Telethon to Aid Armenian Struggle

A 16-hour nationwide telethon will be held this weekend for war-weary Armenians seeking freedom from the former Soviet republic of Azerbaijan.

For the second year in a row, the Aid to Artsakh Telethon will seek to raise funds for the reconstruction of schools, homes, orphanages and communication lines destroyed in the seven-year struggle between the Azerbaijan government and separatists from Nagorno-Karabakh, the mostly Armenian-populated region just south of the Caucasus Mountains above Armenia.

The event will be coordinated by the Armenian National Committee's Artsakh Fund, a nonprofit organization based in Glendale and dedicated to providing humanitarian assistance to Karabakh residents. Last year's event raised more than $1.5 million.
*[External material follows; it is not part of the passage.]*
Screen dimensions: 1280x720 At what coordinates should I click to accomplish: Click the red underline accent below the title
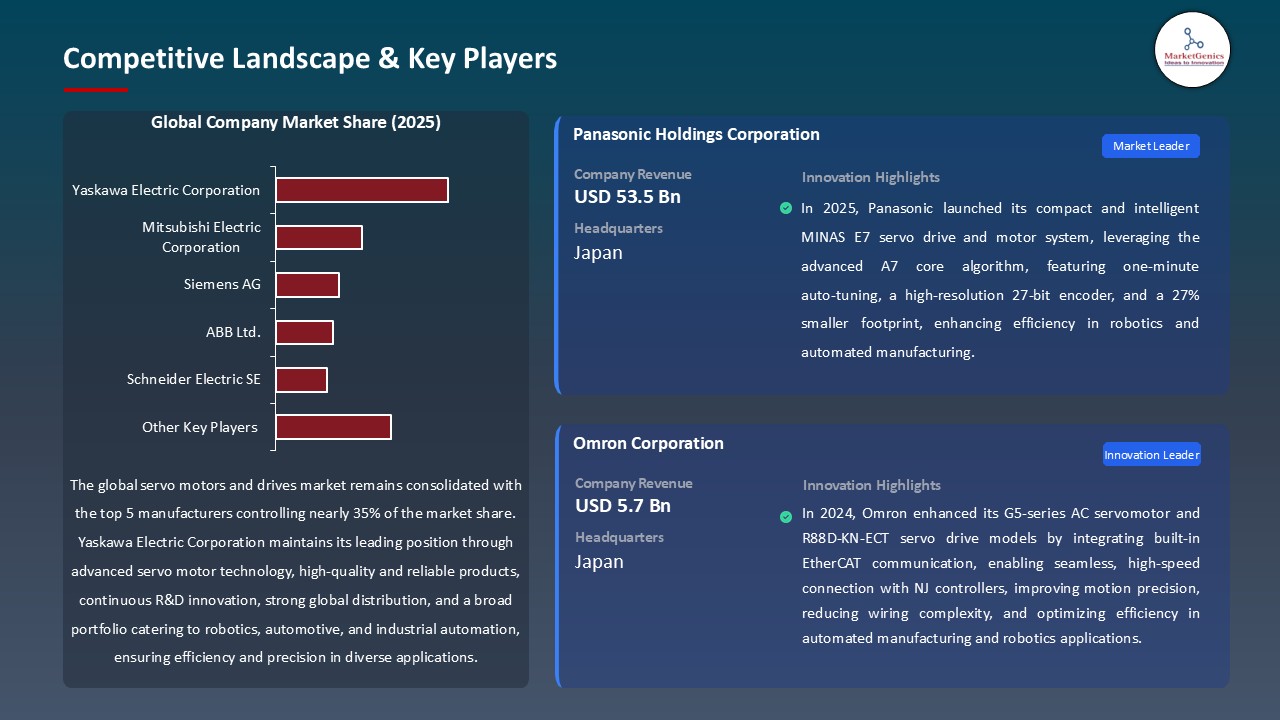point(95,88)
Made a part of Soviet Azerbaijan in the early 1920s, the Karabakh region, formerly known as Artsakh, has remained largely Armenian in character through the decades despite the Turkish influence of the Azerbaijan government.

Amid the weakening of Soviet power, in 1988 Armenians in Karabakh declared autonomy from Azerbaijan and have been fighting to secede from the republic ever since.
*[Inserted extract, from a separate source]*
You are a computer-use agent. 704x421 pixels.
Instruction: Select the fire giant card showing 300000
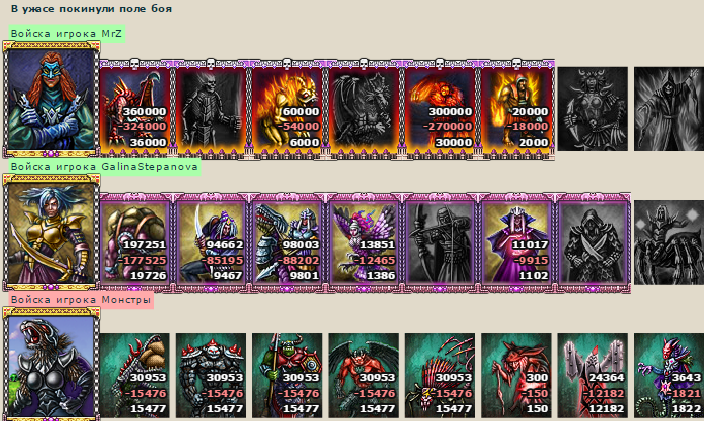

"For hundreds of years, Artsakh was a part of Armenia," said Artsakh Fund spokesman George Chorbajian. "As soon as they had the chance to reunite with the country of their heritage, (the Artsakh people) wanted to go back. They want to be free."

So far, fighting has claimed the lives of about 15,000 people and displaced more than 1 million from their homes.

Broadcast across the nation from studios in Glendale, the telethon will feature recorded segments of traditional Armenian song and dance performances intermingled with background information on the war in Karabakh and the region's history.

Aid to Artsakh Telethon II will air on KSCI-TV Channel 18 in Los Angeles from 10 tonight to 2 p.m. Sunday. About 500 volunteers will accept donation pledges.